Selon le journaliste, Bernard Kouchner a mené ces activités pour deux sociétés privées, Africa Steps et Iméda, gérées par deux proches, alors qu'il présidait en même temps un groupement d'intérêt public, Esther, consacré à la coopération internationale hospitalière.
_ Ces deux sociétés ont vendu pour près de 4,6 millions d'euros de contrats de conseil sur la réforme des systèmes de santé au Gabon du président Omar Bongo Odimba et au Congo de Denis Sassou Nguesso. Pierre Péan affirme qu'une partie de ces sommes n'a été recouvrée par les sociétés qu'après l'entrée en fonctions de Bernard Kouchner au Quai d'Orsay, le 18 mai 2007.
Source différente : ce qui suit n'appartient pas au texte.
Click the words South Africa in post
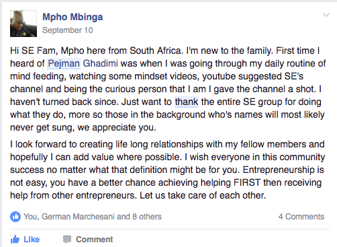This screenshot has width=337, height=247. click(156, 50)
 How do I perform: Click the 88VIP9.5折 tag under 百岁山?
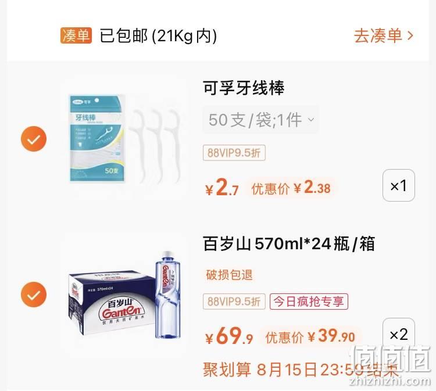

S'il s'est refusé hier à tout commentaire, dans un entretien à paraître jeudi dans le Nouvel Observateur, le chef de la diplomatie française a rejeté en bloc les accusations de conflit d'intérêts et qualifié certains aspects du livre de Pierre Péan d'attaque "grotesque et nauséabonde". Dès le 12 janvier, Bernard Kouchner avait déjà dénoncé "certaines allégations inexactes" du livre et affirmé se "réserver le droit d'engager des poursuites judiciaires".
L'opposition socialiste, son ancien camp, a indiqué qu'elle envisageait d'interpeller le gouvernement à l'Assemblée nationale. "Si Bernard Kouchner a encore un honneur, il doit enfin s'expliquer sérieusement", a dit le député PS Arnaud Montebourg.
Martine Aubry a quant à elle défendu l'ancien "French doctor". C'est un "homme honnête", a déclaré la secrétaire nationale du Parti socialiste. Le député de la majorité Claude Goasguen (UMP) a confié qu'il était "tombé des nues". "On ne s'attendait pas à ce genre de révélations sur Kouchner".
Pierre Péan affirme que les activités de Bernard Kouchner au Congo et au Gabon se sont télescopées avec le fonctionnement de la diplomatie française. Au moment où, selon lui, ces deux pays payaient leurs dettes aux deux sociétés, le secrétaire d'Etat à la Coopération Jean-Marie Bockel disait le 15 janvier 2008 (deux mois avant d'être remplacé par Alain Joyandet) vouloir signer l'acte de décès de la "Françafrique", la relation privilégiée mais opaque entre la France et ses ex-colonies.